Modelling the forecasted utilisation of 1C batteries with historical grid frequency can deliver DC and DM. However, the pre-fault DR service requires a significant MW de-rating or a longer duration battery to provide a sustained service energy requirement. Therefore, longer duration storage and higher cycling capability could offer good market commercialisation opportunities.
We can generate a greater return from batteries while keeping cycling within a ‘standard’ warranty by stacking high and low utilisation services. Modelling the delivery of this type of stacked service with historic grid frequency demonstrates a trade-off between efficient state of charge management and cost minimisation. Imposing operational constraints such as ahead-of-time rebalancing notification for a high utilisation service presents a challenge even for 2-hour systems. Taking baselining actions ahead of time and offering multiple services at once is operationally complex within system warranty constraints.
Furthermore, if National Grid ESO is to procure these services (particularly DR) with a minimum unit size of 1MW, it could mean significant underutilisation of battery capacity at the sub-10MW level. Ultimately, the prices of these services should reflect this complexity and potential inefficiency. Given the difference in utilisation and technical requirements, it will be fascinating to see where price levels transpire between the three services.

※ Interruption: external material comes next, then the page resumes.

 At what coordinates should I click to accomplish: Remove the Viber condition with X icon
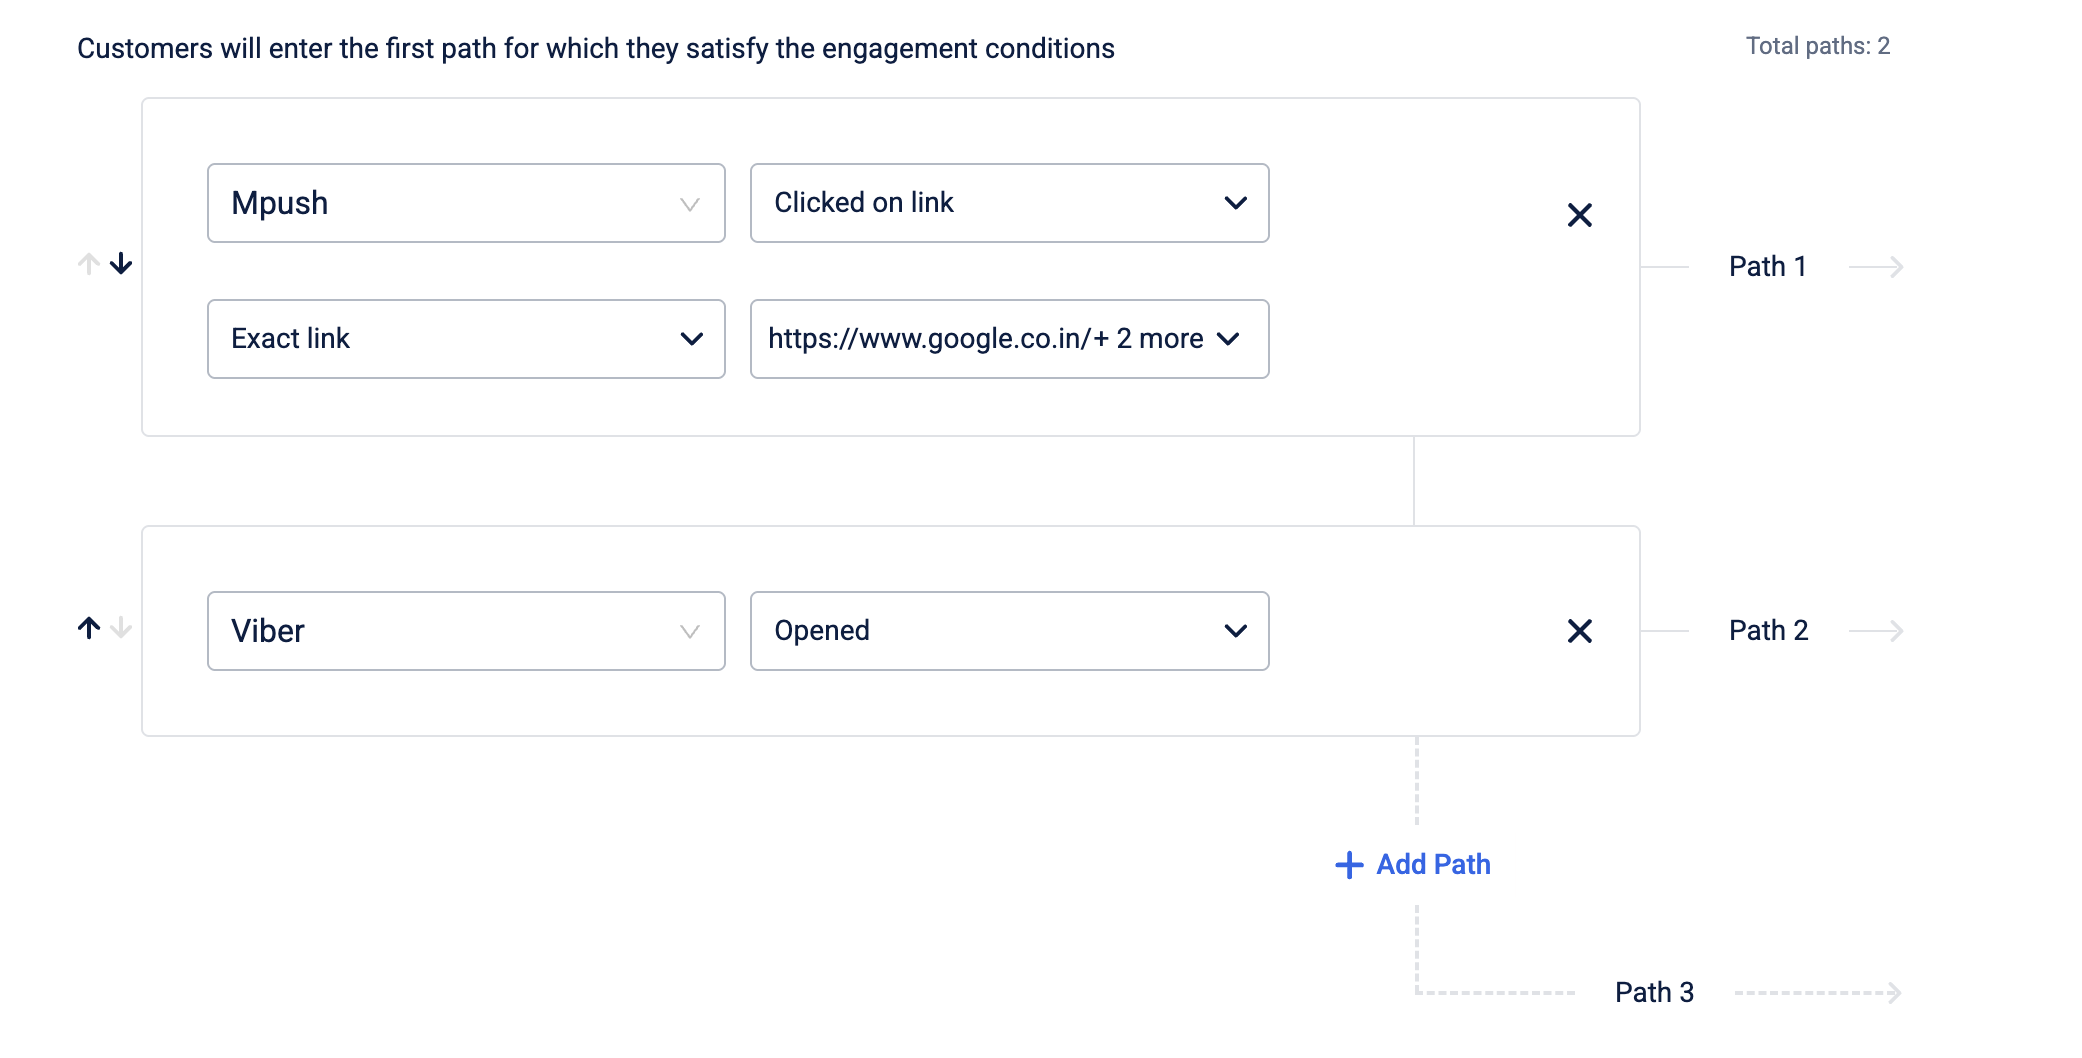point(1580,631)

Unlocking the investment necessary to meet the ambitious storage goals of the Smart Systems and Flexibility Plan 2021 requires confidence in the revenue streams for these assets. The existing ‘stack’ of revenue streams open to storage assets can be uncertain and high risk, and barriers to entry remain. Economies of scale, volume caps, licencing, and changes to demand charges (namely the Targeted Charging Review) favour large standalone storage assets. More planning relaxation will further incentivise the building of systems greater than 50MWh.
These new markets will undoubtedly form an essential part of the flexibility revenue stack and should provide investors with confidence in storage revenues’ long-term security. Even without operational examples for Dynamic Regulation and Dynamic Moderation, as with Dynamic Containment, battery storage appears favourable to deliver these services at the lowest cost.
However, with wholesale market volatility, trading opportunities elsewhere may yet present a more attractive option for battery operators looking to maximise revenue stacking if the cost-of-service provision, combined with high technical barriers in grid services, outstrip the benefits.